§ Work item
Only the lines from the one containing "Image resolution: width=1213" to the end of the entries should be written out, each exactly as it stands, both ends included.

*** Exercise materials

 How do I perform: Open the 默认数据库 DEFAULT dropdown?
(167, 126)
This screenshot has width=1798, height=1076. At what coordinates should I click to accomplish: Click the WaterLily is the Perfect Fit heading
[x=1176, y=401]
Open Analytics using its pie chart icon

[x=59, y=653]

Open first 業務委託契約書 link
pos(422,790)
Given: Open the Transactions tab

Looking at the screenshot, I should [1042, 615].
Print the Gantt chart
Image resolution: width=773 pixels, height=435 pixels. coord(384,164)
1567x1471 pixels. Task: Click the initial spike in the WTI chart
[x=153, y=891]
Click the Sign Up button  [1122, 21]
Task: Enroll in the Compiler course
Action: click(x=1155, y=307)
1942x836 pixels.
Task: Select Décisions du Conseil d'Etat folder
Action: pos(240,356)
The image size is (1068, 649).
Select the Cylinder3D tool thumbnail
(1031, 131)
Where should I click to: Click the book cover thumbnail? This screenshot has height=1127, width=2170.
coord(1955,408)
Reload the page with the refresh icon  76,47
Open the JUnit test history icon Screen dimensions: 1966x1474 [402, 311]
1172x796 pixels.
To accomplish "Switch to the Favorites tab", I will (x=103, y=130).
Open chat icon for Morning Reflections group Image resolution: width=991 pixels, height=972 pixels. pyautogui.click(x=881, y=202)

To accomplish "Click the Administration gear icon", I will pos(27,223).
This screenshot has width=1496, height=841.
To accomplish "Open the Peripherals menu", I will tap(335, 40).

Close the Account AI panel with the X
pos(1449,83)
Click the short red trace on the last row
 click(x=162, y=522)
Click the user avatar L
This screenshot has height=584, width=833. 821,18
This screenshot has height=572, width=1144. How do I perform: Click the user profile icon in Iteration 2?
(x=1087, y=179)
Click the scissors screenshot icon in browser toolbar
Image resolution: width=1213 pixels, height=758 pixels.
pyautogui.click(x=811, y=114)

******

§ Task solution
Image resolution: width=1213 pixels, height=758 pixels.
pyautogui.click(x=811, y=114)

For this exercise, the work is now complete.